Norm and I met five years ago when we were working at the same production company. We found out that we were both from Maryland and loved fantasy football, whiskey, Game of Thrones, and hipster dancing. I was directing some stuff, and Norm was writing and taking classes at The Groundlings. Inevitably, we started talking about what we could make together.
I really wanted to make something that I hadn’t seen before. I love watching series like Will & Grace, Broad City and Master of None, but I wasn’t seeing characters that I personally identified with. So, Norm and I looked to our own experiences to create the world of “Norm and Kate,” and through the process of writing about crazy events or bad dates, we realized we had something.

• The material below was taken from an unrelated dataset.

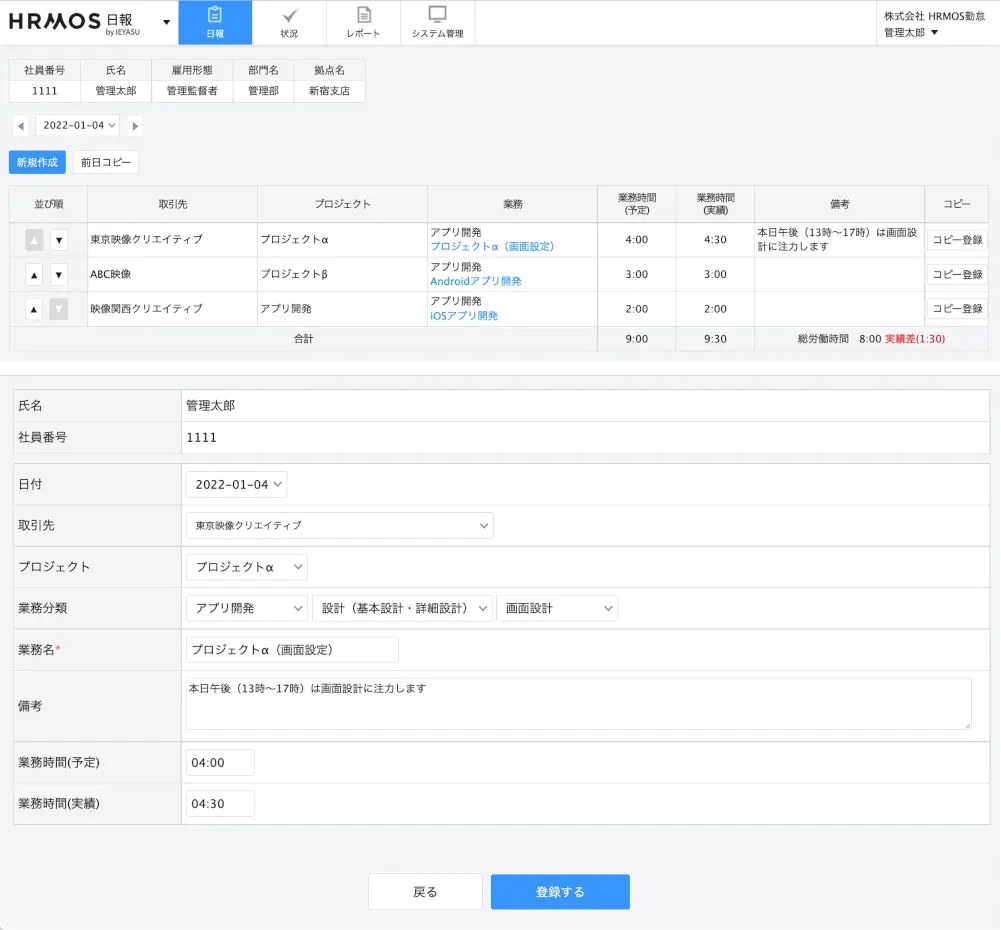Open the 日付 date dropdown showing 2022-01-04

The tone we wanted to take with it was comedy through honesty. Norm and Kate are the “straight men” in a world of comedy that sits right outside their door. They don’t make jokes or deliver one-liners – they wander into everyday, grounded, awkward interactions and situations that are funny. I think the best equation for comedy is Sadness + Time = Comedy.
For Production, we knew to get the project done we will have to pull a lot of double duty. I directed and Norm played “Norm,” then we split the tasks of producers, writers, and editors. We shot those first five episodes, the first season, in four days, with like a crew of six or seven people.
We shot about ten pages a day. Most productions, if paced well, get about five to six pages a day done, depending on locations. We were privileged with amazing crew and excellent actors, and were beyond lucky when Kendra Ryan, our Kate, walked into the casting room. For the rest of the cast, we pulled most, if not all from The Groundlings, an Improv school and theatre in Los Angeles.
It was essential for me to get good actors who could improvise. Of course, I love what we wrote, but good film/television has to go through at least three transformations, in my opinion. The story you write, the story your actors tell, and what the editor discovers.
Comedy through honesty
I tried to make “Norm and Kate” more than just a show. I think the best way to introduce people to a different way of life is through comedy. Hollywood has a habit of ridiculous lesbian caricatures, lumping us all into one category. I wanted to do a show about a lesbian character where the fact that she’s a lesbian is the least interesting thing about her.
The more people can see people themselves represented in the media or culture, the more people can love and accept who they are, but also realize they aren’t defined by one thing. That’s its just a part of who they are – it’s not all they are.